(dissenting.) I agree that a prosecuting attorney is an “officer of this State,” within the meaning of sec. 23, art. 19, of the Constitution. I agree that a taxpayer may maintain suit to compel a delinquent officer to account for fees in excess of the constitutional limit when the Attorney General refuses to act, unnecessarily delays action, or is disqualified from acting; but I do not agree that said clause of the Constitution is not self-executing and needs legislation to make it effective.
The clause reads as follows: “No officer of this -State, nor of any county, city or town shall receive, directly or indirectly, for salary, fees and perquisites more than five thousand dollars net profits per annum in par funds, and any and all sums in excess of this amount shall be paid into the State, county, city or town treasury as shall hereafter be directed by appropriate legislation.” Sec. 23, art. 19, Constitution.
That the Legislature can render this clause more effective than at present, and prescribe a method of enforcement and punishment for failure to obey it, I readily concede; but that a failure to prescribe a method of enforcement has defeated obedience to this plain constitutional mandate I do not regard as a sound principle of constitutional construction.
An officer of the State takes an oath to support the Constitution ; that Constitution says that he shall not receive for salary, fees or perquisites more than $5,000 net profits per annum in par funds, and that any and all sums in excess of this amount shall be paid into the State treasury.
Because the Legislature has not required monthly, quarterly or annual statements and prescribed punishment for failure to comply with this provision, is the Constitution less binding on the conscience of the officer ? If binding upon him, and he fails to obey it, is the State remediless? Is it unenforceable in a proper suit by proper parties in. a court having jurisdiction to adjust and settle the account? To my mind the answers to these questions are self-evident.
I fail to see the injustice which the majority see of paying this excess into the State treasury, instead of distributing it to the counties where derived. There is less injustice in the State receiving it than the officer retaining it when the Constitution forbids him to do so.

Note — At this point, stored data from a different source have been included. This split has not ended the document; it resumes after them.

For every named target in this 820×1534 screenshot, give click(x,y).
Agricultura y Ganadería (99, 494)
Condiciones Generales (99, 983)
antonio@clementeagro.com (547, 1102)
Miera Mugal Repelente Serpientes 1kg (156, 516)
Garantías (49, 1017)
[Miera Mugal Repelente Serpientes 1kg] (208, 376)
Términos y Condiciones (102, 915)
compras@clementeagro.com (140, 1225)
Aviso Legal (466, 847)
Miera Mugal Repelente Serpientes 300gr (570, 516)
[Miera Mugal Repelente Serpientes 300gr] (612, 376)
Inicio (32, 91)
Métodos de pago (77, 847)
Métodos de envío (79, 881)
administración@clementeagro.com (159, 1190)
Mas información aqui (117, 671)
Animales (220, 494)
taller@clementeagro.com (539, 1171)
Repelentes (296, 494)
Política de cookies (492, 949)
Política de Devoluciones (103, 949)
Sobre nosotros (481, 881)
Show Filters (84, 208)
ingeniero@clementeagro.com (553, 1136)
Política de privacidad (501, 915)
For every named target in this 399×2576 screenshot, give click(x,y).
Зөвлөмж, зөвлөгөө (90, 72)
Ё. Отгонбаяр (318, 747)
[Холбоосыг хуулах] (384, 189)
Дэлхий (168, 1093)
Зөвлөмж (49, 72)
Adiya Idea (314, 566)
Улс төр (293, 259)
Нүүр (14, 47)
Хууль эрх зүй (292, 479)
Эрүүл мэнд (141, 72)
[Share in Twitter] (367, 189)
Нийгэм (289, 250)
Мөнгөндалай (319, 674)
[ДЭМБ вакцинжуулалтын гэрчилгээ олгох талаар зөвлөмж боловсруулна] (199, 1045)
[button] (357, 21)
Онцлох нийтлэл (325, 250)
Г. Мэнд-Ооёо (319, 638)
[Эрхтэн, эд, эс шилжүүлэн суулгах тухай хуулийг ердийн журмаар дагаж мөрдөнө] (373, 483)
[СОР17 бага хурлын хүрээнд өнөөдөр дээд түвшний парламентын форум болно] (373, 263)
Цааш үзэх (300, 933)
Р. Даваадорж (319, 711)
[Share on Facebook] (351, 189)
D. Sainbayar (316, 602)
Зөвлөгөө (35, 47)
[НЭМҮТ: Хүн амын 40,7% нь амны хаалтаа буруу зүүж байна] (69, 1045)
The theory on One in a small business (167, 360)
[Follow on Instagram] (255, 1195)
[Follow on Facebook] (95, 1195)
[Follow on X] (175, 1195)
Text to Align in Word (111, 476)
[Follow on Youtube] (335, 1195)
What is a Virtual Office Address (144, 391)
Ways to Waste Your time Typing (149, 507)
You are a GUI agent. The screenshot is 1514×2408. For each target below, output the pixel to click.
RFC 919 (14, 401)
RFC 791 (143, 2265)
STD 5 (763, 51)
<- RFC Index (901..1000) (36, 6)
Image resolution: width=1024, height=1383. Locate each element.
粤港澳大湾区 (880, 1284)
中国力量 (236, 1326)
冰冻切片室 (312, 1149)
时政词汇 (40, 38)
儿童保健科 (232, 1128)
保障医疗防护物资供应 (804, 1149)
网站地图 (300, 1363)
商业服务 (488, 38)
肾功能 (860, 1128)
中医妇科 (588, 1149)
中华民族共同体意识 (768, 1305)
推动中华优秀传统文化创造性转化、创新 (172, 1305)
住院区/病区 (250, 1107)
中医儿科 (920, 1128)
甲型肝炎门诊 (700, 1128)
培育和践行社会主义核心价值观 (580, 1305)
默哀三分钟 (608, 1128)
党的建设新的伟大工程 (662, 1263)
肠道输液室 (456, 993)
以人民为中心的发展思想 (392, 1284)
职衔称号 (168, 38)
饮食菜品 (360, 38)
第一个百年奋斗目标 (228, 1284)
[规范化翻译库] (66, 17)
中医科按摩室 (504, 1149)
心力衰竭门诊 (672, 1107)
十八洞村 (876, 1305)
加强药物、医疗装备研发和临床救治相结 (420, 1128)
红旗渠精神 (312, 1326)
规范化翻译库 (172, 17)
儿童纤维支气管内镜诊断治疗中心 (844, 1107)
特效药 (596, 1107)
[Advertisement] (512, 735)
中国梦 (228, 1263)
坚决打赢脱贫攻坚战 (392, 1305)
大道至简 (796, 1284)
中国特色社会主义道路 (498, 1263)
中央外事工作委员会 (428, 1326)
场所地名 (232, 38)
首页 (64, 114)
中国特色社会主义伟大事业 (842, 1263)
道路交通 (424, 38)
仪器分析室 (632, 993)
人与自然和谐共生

This court in Jones v. Jarman, 34 Ark. 323, approved this statement from Judge Cooley: “A constitutional provision may be said to be self-executing if it supplies a sufficient rule by means of which the right given may be enjoyed and protected or the duty imposed may be enforced; and it is not self-executing when it merely indicates principles, without laying down rules by means of which these principles may be given the force of law.”
The constitutional provision in question lays down no mere abstract principle to be worked out by legislation, but it lays down a very concrete limit to salaries, and prescribes where the excess shall be paid.
The Attorney General, or, on his default, a taxpayer, certainly ought not to be denied the right to enforce this constitutional provision against a State officer who receives more than the legal limit of fees and fails or refuses to turn over to the State'such excess. To the extent of the excess the sum received by him is the State’s money illegally held by him. Why the Attorney General (or in proper case a taxpayer) cannot compel him to pay it over to the State, when the Attorney General or taxpayer could unquestionably prevent a like sum being taken from the State treasury, involves a distinction I fail to see.